Speaking of that Trump-Kim summit, an interesting thing has happened in North Korea: The propaganda boys have gone soft. No more talk of drowning dotards in a sea of fire. On ubiquitous street corner posters, storm clouds and bayonets are now out; blue skies and white doves are in. Newspapers that once presented the United States as monstrous now describe it as a more-or-less normal country.

Yet, state propaganda is not the only, or even the most important, source of news for ordinary North Koreans. Most recent available data (2012) shows that 71 percent of North Koreans say “word of mouth” is an important source of information. Just 38 percent said the same for state television. Other major sources of information inside North Korea include smuggled DVDs and South Korean radio. The probable result is that, confused as the rest of us are about what to expect next, North Koreans must be especially confused.

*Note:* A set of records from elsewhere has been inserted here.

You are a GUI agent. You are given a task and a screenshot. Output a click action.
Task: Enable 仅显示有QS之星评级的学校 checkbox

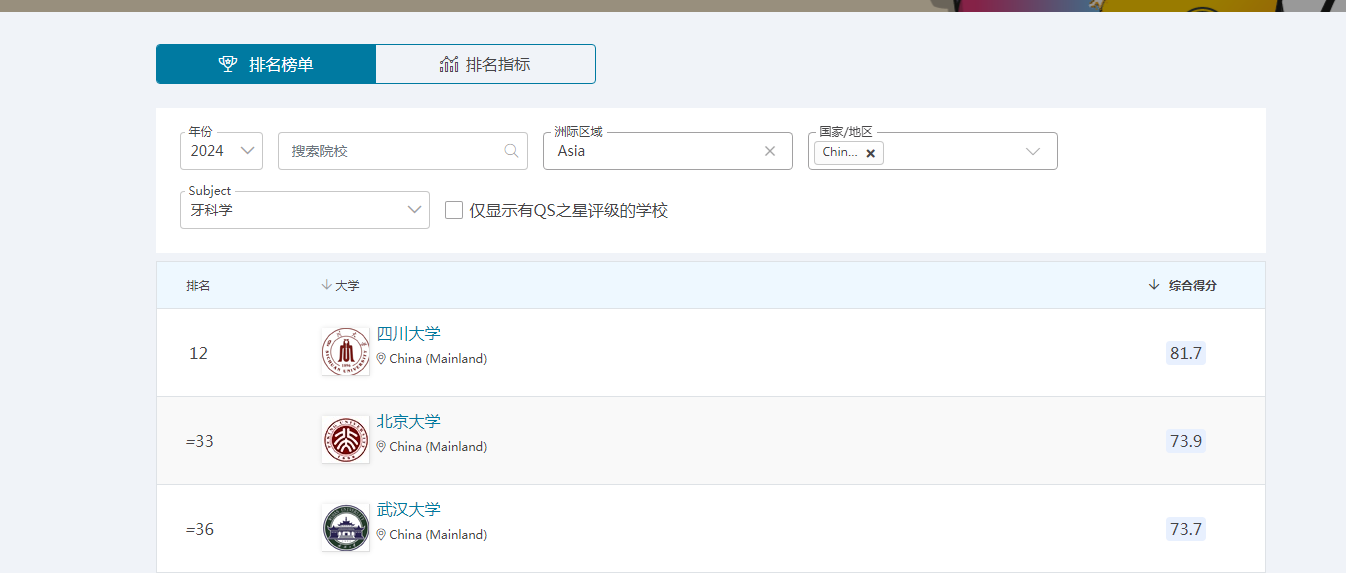[x=454, y=210]
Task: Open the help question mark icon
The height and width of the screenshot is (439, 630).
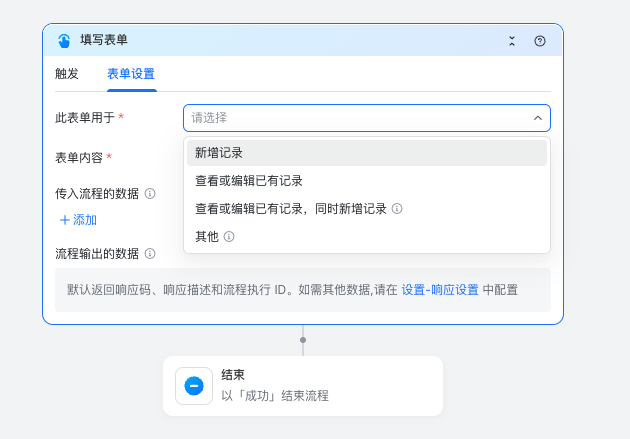Action: [540, 41]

North Korea’s government, meanwhile, may still be hedging its bets on the future of peace negotiations. 38 North, part of Washington’s Stimson Center, reports that satellite photos show North Korea is making visible improvements to the Yongbyon Nuclear Scientific Research Center. Images show several new buildings, fresh work on a cooling water reservoir, and an apparently active radiochemical laboratory.

It’s too early to know whether North Korea is playing a cynical double game or just “hoping for the best while preparing for the worst.” In either case, North Korea’s people will be the last to know.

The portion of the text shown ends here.